Quando variano le trattenute in busta paga
Le trattenute non sono costanti durante l'anno. Nei mesi di gennaio e febbraio, le addizionali dell'anno precedente sono terminate e quelle nuove non sono ancora partite, quindi il netto puo' risultare piu' alto. Da marzo si aggiungono le rate delle addizionali regionale e comunale dell'anno corrente.
Conguaglio di fine anno
Il conguaglio fiscale e' un'operazione che il datore di lavoro (in qualita' di sostituto d'imposta) effettua tipicamente nel mese di dicembre o, al piu' tardi, in quello di febbraio dell'anno successivo. Serve a ricalcolare l'IRPEF effettivamente dovuta sull'intero reddito annuo e a confrontarla con le ritenute gia' operate mese per mese.
Durante l'anno, le trattenute IRPEF mensili vengono calcolate in via provvisoria, proiettando il reddito del mese su base annua. Tuttavia variazioni di stipendio, straordinari, bonus, periodi di assenza o cambi di detrazioni (ad esempio per un figlio nato in corso d'anno) possono creare uno scostamento tra le ritenute gia' operate e l'imposta realmente dovuta. Il conguaglio corregge queste differenze.
Se durante l'anno sono state trattenute piu' imposte del dovuto, il conguaglio genera un credito a favore del dipendente, che si traduce in un netto di dicembre piu' alto del solito. Al contrario, se le ritenute mensili sono state insufficienti, il conguaglio produce un debito, e il netto di dicembre risulta inferiore. In casi estremi, il debito puo' superare il netto del mese e viene recuperato nei mesi successivi. Questo meccanismo spiega perche' la busta paga di dicembre puo' riservare sorprese, sia in positivo che in negativo.
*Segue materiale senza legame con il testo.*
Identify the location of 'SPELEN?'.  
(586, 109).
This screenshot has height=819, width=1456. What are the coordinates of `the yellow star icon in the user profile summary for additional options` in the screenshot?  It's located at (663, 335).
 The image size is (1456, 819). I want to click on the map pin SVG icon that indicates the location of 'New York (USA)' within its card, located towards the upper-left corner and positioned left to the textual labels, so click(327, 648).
Esempio di busta paga: le voci nel dettaglio
Per comprendere concretamente come si arriva dal lordo al netto, vediamo un esempio pratico basato su una RAL di 30.000 euro distribuita su 13 mensilita'. I valori sono indicativi e si riferiscono a un mese ordinario (da marzo a novembre, quando tutte le trattenute sono attive).
| Voce | Importo |
|---|---|
| Retribuzione lorda mensile | 2.307,69 € |
| Contributi INPS (9,19%) | -212,08 € |
| Imponibile fiscale | 2.095,61 € |
| IRPEF lorda | ~397 € |
| Detrazioni lavoro dipendente | ~130 € |
| IRPEF netta | ~267 € |
| Addizionale regionale | ~25 € |
| Addizionale comunale | ~14 € |
| Trattamento integrativo | 0 € |
| NETTO IN BUSTA | ~1.789 € |
Partendo dalla retribuzione lorda mensile di 2.307,69 euro (30.000 / 13), la prima trattenuta sono i contributi INPS a carico del lavoratore, pari al 9,19%, che ammontano a 212,08 euro. Questa quota finanzia la pensione futura e le prestazioni previdenziali (malattia, maternita', disoccupazione). L'imponibile fiscale che ne risulta e' di 2.095,61 euro.
Su questo imponibile si calcola l'IRPEF lorda, applicando le aliquote per scaglioni vigenti: 23% fino a 28.000 euro e 35% da 28.000 a 50.000 euro. Per una RAL di 30.000 euro, l'imponibile annuo (al netto dei contributi INPS) rientra prevalentemente nel primo scaglione, con l'IRPEF lorda mensile che si aggira intorno ai 397 euro.
Le detrazioni per lavoro dipendente riducono l'imposta lorda. Per redditi compresi tra 15.000 e 28.000 euro, la detrazione annua e' di 1.910 euro maggiorata di un importo decrescente fino a 28.000 euro. Nel nostro esempio, la detrazione mensile e' di circa 130 euro, portando l'IRPEF netta a circa 267 euro.
Si aggiungono poi le addizionali: quella regionale (circa 25 euro/mese, in base alla regione di residenza) e quella comunale (circa 14 euro/mese, variabile per comune). Il trattamento integrativo (ex bonus Renzi) non spetta per redditi sopra i 28.000 euro lordi, come in questo caso, e quindi risulta pari a zero.
Il risultato finale e' un netto in busta di circa 1.789 euro. Questo valore puo' variare sensibilmente in base alla regione e al comune di residenza: ad esempio, un lavoratore in Lombardia con addizionale regionale all'1,23% avra' un netto diverso rispetto a uno residente nel Lazio dove l'aliquota regionale arriva al 3,33% per la stessa fascia di reddito. Anche l'addizionale comunale varia notevolmente: si va dallo 0% di alcuni piccoli comuni allo 0,9% dei comuni con le aliquote piu' elevate.